Alatriste ne répondit pas. Ils étaient arrivés au bout du Prado d’Atocha et devant eux s’étendaient des jardins et des champs déserts. Au carrefour du chemin de Vallecas, ils restèrent un moment immobiles et silencieux à écouter le chant des grillons. Finalement, ce fut Saldana qui ouvrit la bouche le premier.

— Fais attention dimanche, dit-il à voix basse, comme s’ils étaient entourés d’oreilles indiscrètes. Je ne voudrais pas être obligé de te mettre les fers. Ni de te tuer.

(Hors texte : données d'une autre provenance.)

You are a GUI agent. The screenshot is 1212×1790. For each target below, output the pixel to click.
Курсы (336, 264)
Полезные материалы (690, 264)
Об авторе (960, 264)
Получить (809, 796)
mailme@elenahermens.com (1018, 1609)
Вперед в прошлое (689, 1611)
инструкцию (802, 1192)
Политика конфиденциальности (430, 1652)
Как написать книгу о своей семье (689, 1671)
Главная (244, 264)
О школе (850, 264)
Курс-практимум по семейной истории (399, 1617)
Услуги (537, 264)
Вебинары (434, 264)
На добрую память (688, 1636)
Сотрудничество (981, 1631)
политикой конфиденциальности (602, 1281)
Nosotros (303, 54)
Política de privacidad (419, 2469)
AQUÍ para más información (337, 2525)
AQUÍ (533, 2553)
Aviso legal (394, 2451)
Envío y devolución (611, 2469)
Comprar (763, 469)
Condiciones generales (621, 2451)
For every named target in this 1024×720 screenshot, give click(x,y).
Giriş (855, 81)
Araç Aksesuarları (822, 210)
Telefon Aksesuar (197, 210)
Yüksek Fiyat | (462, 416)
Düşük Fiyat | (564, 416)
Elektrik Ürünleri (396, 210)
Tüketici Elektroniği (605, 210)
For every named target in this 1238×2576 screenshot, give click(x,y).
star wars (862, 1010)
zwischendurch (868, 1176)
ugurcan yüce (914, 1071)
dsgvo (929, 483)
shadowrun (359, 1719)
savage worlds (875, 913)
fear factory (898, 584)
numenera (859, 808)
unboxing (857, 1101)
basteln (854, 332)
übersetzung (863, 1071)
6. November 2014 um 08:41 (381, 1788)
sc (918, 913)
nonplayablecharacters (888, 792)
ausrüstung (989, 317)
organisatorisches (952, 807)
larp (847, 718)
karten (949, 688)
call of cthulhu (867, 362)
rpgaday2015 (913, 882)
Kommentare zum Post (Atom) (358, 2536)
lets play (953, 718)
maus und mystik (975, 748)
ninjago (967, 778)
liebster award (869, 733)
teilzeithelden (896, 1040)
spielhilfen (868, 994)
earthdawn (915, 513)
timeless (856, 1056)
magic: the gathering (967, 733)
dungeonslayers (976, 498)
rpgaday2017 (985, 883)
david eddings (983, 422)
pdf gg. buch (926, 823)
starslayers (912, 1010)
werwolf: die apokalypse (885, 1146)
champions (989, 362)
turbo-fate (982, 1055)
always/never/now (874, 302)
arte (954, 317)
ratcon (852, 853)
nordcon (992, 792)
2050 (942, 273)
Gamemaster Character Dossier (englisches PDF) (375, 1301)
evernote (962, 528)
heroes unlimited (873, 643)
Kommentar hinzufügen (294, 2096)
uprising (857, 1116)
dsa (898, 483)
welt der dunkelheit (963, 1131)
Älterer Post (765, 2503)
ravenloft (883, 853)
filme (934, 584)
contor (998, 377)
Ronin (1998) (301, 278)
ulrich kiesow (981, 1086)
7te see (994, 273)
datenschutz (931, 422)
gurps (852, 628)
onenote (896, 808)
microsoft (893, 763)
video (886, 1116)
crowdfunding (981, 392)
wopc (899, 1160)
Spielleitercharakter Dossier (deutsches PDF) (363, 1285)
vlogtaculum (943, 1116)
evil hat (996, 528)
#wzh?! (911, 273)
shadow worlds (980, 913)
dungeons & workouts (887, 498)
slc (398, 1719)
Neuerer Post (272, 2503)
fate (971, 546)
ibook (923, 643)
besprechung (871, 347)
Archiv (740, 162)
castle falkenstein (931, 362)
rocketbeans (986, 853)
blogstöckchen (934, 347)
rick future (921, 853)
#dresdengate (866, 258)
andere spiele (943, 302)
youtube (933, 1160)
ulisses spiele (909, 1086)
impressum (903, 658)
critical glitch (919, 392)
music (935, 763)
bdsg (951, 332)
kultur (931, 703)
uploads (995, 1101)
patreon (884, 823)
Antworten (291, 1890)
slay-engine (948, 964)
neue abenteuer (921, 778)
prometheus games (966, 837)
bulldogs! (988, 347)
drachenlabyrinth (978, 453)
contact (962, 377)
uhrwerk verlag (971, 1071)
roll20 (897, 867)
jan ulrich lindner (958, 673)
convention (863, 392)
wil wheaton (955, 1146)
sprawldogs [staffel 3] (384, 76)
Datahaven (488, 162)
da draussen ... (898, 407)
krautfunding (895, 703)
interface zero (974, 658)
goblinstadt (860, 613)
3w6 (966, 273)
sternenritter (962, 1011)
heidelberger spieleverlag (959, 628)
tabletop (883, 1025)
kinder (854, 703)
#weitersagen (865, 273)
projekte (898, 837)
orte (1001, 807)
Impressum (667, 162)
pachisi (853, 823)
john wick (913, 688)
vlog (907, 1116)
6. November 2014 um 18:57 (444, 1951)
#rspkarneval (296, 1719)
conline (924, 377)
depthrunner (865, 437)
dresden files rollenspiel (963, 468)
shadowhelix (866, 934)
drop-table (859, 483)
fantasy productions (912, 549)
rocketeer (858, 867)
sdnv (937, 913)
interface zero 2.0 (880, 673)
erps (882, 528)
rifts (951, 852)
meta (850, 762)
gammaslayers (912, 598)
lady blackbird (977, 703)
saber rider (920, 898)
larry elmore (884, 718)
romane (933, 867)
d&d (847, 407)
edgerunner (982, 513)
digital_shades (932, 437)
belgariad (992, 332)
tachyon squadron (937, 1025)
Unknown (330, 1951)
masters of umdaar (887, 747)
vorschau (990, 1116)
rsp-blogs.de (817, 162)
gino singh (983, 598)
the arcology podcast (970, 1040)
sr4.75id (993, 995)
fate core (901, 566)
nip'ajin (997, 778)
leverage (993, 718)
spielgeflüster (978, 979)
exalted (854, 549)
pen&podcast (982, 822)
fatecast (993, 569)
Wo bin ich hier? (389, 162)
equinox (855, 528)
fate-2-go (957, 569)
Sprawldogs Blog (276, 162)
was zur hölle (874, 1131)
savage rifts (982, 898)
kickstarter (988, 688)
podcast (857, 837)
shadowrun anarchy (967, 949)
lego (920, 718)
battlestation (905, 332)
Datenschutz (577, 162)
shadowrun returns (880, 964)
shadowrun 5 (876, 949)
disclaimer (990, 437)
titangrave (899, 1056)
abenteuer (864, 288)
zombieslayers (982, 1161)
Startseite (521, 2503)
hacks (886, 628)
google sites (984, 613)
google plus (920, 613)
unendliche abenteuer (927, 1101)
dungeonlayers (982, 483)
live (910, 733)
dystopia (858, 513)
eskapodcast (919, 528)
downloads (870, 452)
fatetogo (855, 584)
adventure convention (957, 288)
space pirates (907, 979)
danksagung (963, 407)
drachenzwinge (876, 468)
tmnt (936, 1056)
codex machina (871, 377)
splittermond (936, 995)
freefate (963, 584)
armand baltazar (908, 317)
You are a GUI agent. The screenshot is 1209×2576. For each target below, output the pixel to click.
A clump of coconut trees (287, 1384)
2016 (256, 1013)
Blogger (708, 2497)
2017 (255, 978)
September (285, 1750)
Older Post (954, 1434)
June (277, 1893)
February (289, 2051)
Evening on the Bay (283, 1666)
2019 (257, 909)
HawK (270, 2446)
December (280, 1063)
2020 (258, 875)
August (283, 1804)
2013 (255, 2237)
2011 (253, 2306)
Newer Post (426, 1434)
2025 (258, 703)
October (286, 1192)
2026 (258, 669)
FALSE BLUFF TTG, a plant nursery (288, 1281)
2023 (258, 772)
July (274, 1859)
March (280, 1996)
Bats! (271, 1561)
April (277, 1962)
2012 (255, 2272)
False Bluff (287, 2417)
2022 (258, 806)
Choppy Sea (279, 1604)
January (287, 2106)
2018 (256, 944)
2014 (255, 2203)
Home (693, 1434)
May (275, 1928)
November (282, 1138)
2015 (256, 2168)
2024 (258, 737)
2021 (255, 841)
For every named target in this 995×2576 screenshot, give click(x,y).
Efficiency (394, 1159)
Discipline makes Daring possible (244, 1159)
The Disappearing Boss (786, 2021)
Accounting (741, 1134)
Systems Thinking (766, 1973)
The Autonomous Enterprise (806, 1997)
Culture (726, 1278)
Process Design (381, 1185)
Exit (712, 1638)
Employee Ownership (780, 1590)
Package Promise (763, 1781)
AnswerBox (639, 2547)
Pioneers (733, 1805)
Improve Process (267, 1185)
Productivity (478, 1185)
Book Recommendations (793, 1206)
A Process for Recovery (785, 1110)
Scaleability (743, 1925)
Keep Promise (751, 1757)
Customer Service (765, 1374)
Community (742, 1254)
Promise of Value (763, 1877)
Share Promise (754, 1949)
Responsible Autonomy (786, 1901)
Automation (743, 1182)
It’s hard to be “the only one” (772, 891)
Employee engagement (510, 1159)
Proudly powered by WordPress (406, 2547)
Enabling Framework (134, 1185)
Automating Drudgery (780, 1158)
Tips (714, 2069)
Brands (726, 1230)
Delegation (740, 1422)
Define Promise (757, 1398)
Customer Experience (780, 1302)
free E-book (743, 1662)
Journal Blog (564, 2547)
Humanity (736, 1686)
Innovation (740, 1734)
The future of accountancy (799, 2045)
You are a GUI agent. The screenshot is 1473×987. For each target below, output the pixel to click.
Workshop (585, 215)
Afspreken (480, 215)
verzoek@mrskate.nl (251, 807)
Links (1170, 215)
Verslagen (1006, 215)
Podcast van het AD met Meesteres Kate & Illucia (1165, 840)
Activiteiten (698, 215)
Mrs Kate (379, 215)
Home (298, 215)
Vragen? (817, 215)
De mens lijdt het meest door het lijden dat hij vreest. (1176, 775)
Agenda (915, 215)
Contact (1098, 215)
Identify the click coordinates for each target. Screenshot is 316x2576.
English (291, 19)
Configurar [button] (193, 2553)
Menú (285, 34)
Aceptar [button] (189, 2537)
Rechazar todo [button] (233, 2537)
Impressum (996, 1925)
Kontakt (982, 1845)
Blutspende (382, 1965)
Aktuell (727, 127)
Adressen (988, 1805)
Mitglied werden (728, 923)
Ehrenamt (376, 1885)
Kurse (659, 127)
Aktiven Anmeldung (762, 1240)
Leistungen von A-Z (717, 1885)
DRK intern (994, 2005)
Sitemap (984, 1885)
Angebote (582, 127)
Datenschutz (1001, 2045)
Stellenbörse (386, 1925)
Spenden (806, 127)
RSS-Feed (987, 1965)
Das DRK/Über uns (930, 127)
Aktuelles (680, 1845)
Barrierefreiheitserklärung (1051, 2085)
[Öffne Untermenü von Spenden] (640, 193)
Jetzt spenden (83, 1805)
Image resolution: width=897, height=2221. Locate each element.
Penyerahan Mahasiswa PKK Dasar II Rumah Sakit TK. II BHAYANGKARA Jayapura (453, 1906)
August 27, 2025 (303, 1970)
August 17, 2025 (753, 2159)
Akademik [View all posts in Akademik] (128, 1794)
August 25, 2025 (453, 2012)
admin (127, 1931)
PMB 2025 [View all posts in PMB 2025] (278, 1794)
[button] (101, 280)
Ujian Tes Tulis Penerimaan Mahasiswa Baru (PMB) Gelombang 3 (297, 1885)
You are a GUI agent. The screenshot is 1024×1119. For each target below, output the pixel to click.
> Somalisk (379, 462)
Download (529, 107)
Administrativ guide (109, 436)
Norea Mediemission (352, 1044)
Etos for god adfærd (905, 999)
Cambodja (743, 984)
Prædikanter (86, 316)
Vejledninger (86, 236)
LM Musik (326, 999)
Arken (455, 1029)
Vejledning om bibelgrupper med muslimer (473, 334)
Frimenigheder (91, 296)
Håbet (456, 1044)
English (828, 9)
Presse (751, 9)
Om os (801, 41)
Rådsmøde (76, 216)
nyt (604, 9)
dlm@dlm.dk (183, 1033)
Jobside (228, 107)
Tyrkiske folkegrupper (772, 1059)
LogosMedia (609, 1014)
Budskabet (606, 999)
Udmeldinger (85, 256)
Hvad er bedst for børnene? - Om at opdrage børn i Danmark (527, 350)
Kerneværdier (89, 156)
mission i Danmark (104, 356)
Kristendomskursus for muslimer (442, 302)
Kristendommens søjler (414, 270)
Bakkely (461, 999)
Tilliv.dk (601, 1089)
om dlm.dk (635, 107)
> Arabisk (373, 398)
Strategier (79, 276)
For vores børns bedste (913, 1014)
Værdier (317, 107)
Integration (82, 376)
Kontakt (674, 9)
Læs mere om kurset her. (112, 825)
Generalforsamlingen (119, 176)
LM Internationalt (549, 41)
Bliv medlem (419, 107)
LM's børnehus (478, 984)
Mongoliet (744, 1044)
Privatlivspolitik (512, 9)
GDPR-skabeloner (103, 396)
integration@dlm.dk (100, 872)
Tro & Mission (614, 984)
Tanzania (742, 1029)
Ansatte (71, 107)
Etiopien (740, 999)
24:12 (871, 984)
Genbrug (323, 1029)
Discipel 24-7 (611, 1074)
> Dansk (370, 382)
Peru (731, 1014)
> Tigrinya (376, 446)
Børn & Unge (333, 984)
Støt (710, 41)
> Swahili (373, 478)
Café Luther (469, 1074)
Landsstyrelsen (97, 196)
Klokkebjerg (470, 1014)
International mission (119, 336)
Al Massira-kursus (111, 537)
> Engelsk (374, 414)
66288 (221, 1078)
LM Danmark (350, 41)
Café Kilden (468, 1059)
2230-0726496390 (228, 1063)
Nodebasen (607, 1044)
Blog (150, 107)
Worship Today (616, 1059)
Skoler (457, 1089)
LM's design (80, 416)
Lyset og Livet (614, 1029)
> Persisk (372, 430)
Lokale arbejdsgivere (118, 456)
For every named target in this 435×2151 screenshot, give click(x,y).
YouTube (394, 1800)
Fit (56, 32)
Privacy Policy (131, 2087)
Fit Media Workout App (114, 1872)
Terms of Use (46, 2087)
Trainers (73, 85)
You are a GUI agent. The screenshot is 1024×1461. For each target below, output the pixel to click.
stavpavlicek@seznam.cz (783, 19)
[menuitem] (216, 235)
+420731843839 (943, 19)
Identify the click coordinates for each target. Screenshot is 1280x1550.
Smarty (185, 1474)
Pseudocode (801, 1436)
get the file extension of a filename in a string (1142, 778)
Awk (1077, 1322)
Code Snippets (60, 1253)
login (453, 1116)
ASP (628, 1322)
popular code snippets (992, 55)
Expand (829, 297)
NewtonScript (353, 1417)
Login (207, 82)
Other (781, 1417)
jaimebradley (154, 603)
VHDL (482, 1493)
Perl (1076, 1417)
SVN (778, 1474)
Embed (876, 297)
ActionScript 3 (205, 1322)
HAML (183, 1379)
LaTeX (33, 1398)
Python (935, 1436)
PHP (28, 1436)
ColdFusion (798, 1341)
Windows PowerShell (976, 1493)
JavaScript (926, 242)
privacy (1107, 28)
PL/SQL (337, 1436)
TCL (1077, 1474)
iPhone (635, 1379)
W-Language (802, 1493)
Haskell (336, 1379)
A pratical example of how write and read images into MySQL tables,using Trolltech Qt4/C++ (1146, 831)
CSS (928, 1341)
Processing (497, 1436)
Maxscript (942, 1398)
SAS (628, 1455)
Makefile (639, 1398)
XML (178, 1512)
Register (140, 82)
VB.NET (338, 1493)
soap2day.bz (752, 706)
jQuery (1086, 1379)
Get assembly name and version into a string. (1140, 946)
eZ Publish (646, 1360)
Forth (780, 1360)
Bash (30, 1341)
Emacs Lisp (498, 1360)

Le capitaine ne disait toujours rien. Drapé dans sa cape, son chapeau enfoncé jusqu’aux yeux, il ne faisait pas un geste. Saldana soupira, avança de quelques pas, puis soupira encore et s’arrêta en lançant un juron d’une voix maussade.

— Écoute, Diego – comme Alatriste, il regardait les champs plongés dans le noir. Ni toi ni moi ne nous faisons trop d’illusions sur le monde dans lequel nous vivons… Je suis fatigué. J’ai une belle femme, je fais un travail qui me plaît et qui me permet de mettre de l’argent de côté. Alors, quand je suis de service, je ne connais plus personne, pas même mon père… Je peux parfaitement être fils de pute, c’est vrai ; mais je le suis pour mon compte. J’aimerais que tu…

— Tu parles trop, Martin.

Le capitaine avait prononcé ces mots d’une voix douce, détachée. Saldana ôta son feutre et passa une de ses mains courtes et larges sur son crâne qui commençait à se dégarnir.

— Tu as raison. Je parle trop. Peut-être parce que je deviens vieux – et il soupira pour la troisième fois sans se retourner, écoutant les grillons. Nous vieillissons, capitaine. Toi et moi.